No he didn't. And so he stayed silent, estimating the time average time that it took Sabine to respond to him. Waiting long enough for Sabine to seem to deflate slightly, shift her weight awkwardly and the tip of her chin fell. Then he told her, not because she was looking at him in that hopeful, 'don't-let-me-be-wrong' way, or because she was right, because she wasn't, or because she was one of the only ones who had ever asked.

He told her because he was interested to see what her reaction would be. Not so much what she'd do, because he had a pretty good idea that she'd simply stare over her shoulder and maybe her eyes would lose focus. Then she'd say something horribly ambiguous that would still calm him down because it was Sabine and she had shown herself to be built on misunderstanding.

He told her his story that amounted to something like a paragraph in a book of tragedies. He didn't offer any back-story, anything deeper than surface level. It was all without explanation, just simple facts that framed his being.

Sabine didn't say anything, just sat and stared over Jason's shoulder and out the window thoughtfully, biting on her thumbnail without looking like she knew she was doing it. Jason eventually turned back towards the window and looked out it long enough to think that Sabine had fallen asleep. "I'll call you David, if you want," She offered awkwardly.

Jason turned and surveyed her. Most of the patrons around them were sleeping and her pupils were blown in the dim light. "I'm not David Webb," He replied simply. It wasn't self-pitying, nor bitter, but instead as if it were as obvious as the Earth revolves around the sun and there were twenty-four hours in a day and that was that. And for him, it was.

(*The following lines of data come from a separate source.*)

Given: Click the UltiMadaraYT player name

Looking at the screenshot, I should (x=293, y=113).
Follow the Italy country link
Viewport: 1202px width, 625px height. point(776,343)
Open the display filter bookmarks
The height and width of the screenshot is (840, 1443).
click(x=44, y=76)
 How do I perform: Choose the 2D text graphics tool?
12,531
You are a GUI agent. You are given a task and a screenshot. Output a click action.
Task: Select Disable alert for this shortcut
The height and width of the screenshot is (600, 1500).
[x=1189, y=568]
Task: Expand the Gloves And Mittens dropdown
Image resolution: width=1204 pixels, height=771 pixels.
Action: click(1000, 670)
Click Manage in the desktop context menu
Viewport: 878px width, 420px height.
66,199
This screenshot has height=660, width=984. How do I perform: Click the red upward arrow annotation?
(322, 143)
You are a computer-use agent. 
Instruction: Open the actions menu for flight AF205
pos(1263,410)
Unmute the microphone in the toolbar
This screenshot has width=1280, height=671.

Sabine tilted her head slowly, eyes unfocused. "I don't know about that –" Jason opened his mouth to cut her off but she continued smoothly, "- I think you are. I think you're him more than you know. More than anything in the world." Her eyes snapped back to him, suddenly and startlingly focused. It was a little overwhelming for Jason, all of a sudden, having Sabine's entire attention. She looked at him like he held the answers to a life that she'd been living for hundreds of years and still hadn't gotten it right yet. "You're just taking your time figuring it all out."

It was the last thing either of them said for a long time.


a/n: Sorry, sorry, sorry for the long wait! I know, I said that last time blahblahblah, but I was having some mental blocks about this chapter. But I actually ended up really liking how it turned out, so I think it was worth it. Thanks so much for reading, seriously!